Two Illumina kits, the TruSeq and TruSight evaluating 221 hotspots in 48 gene and 175 exons in 26 genes, respectively, were compared. To assess analytical sensitivity, cell lines with known mutations and SNPs were titered into liver DNA known to be wild-type for the selected mutations, at tumor cell concentrations ranging from 3% to 50%. In addition, 24 formalin-fixed paraffin-embedded lung tumors that had previously been evaluated by SNaPshot or direct sequencing were tested to compare sensitivities and specificities of methods. Paraffin embedded human tumor tissue samples were enriched for tumor cells by coring of paraffin block or macrodissection using a pneumatic cell collector. DNA was extracted by proteinase K digestion and column chromatography, end repaired and phosphorylated. Libraries were prepared from each sample by ligating index adapters that allow for mixing of samples and binding adapters that link DNA fragments to flow cell. Combined libraries were added to flow cells at an appropriate concentration, clusters generated, and sequencing reaction commenced. Results were evaluated by software developed by Illumina or locally at the University of Colorado.
Spiking studies indicated that analytic sensitivity for Miseq at loading quantities of 100 to 300 ng (TruSeq) was ~5% for known KRAS and TP53 mutations and several synonymous polymorphisms in other covered genes, comparable to SNaPshot. For clinical samples, average depth of coverage was 5700 (+/- 2267). Unfiltered results using Illumina software supplied with the Miseq instrument showed an average of 88 heterozygous SNPs, 12 insertions and 17 deletions (uncurated for relevance). All of the mutations that were previously found by SNaPshot were also detected by Miseq TruSeq and TruSight protocols (100% concordance). Variants representing known polymorphisms, synonymous changes and variants identified in the context of low coverage were excluded. Data analysis using locally developed software indicated the presence of 1-9 SNPs in each sample that were not predicted by SNaPshot testing, attributable to the wider coverage of the Miseq platforms. None of the additional mutations represented treatable targets with currently available drugs.

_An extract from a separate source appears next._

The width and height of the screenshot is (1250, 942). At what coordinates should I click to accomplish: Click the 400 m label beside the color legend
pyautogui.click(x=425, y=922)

Next-generation testing is feasible in a CLIA environment using the Miseq platform. However, rigorous software validation is necessary before this platform can be adopted by a busy clinical laboratory. Software limitations currently being addressed include long turnaround time, inadequate vetting of new and recurrent SNPs for clinical significance and limited software development resources.